Polemik anti-positivis dan anti-naturalis di Eropa awal abad ke-19 merupakan gerakan pembebasan dari determinisme natural menuju dimensi spiritual, bergerak dari formasi personal dengan pendekatan psiko-sosial menuju cita-cita humanisme yang lebih integral. Pendidikan karakter merupakan sebuah usaha untuk menghidupkan kembali pedagogi ideal-spiritual yang sempat hilang diterjang gelombang positivisme ala Comte.

Tujuan pendidikan adalah untuk pembentukan karakter yang terwujud dalam kesatuan esensial si subyek dengan perilaku dan sikap hidup yang dimilikinya.
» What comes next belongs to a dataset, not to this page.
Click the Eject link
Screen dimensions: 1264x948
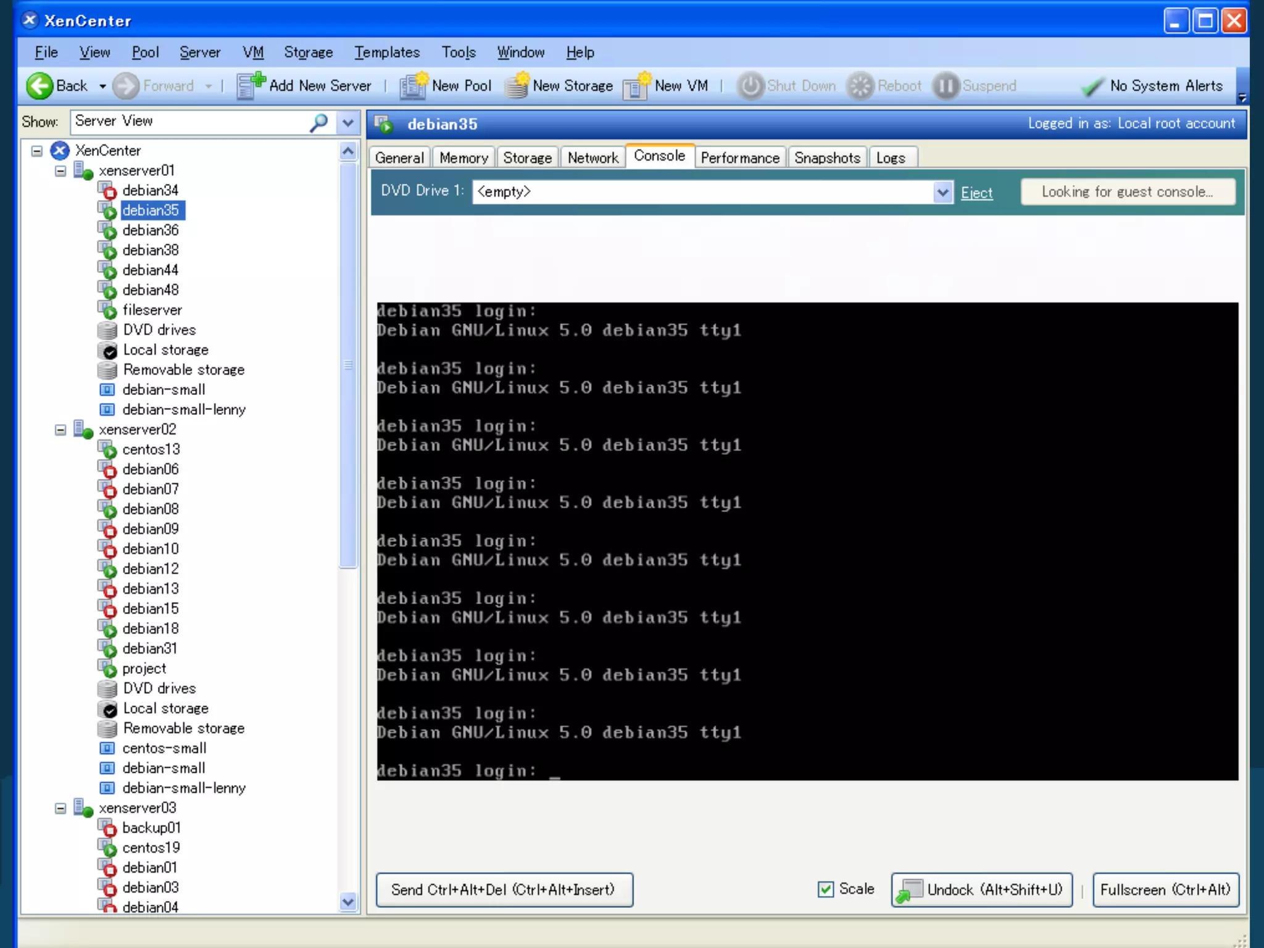(976, 193)
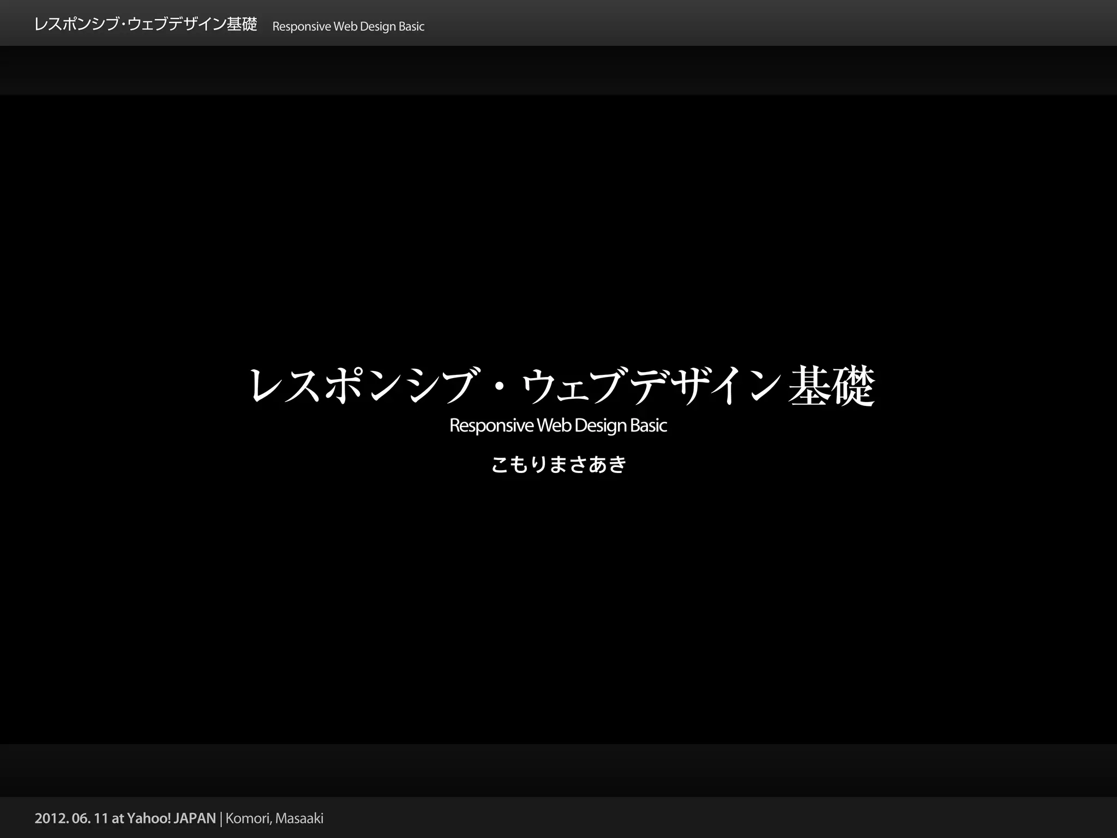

Bagi Foerster, karakter merupakan sesuatu yang mengualifikasi seorang pribadi. Karakter menjadi identitas yang mengatasi pengalaman kontingen yang selalu berubah. Dari kematangan karakter inilah, kualitas seorang pribadi diukur.

Empat karakter

Menurut Foerster ada empat ciri dasar dalam pendidikan karakter. Pertama, keteraturan interior di mana setiap tindakan diukur berdasar hierarki nilai. Nilai menjadi pedoman normatif setiap tindakan.

Kedua, koherensi yang memberi keberanian, membuat seseorang teguh pada prinsip, tidak mudah terombang-ambing pada situasi baru atau takut risiko. Koherensi merupakan dasar yang membangun rasa percaya satu sama lain. Tidak adanya koherensi meruntuhkan kredibilitas seseorang.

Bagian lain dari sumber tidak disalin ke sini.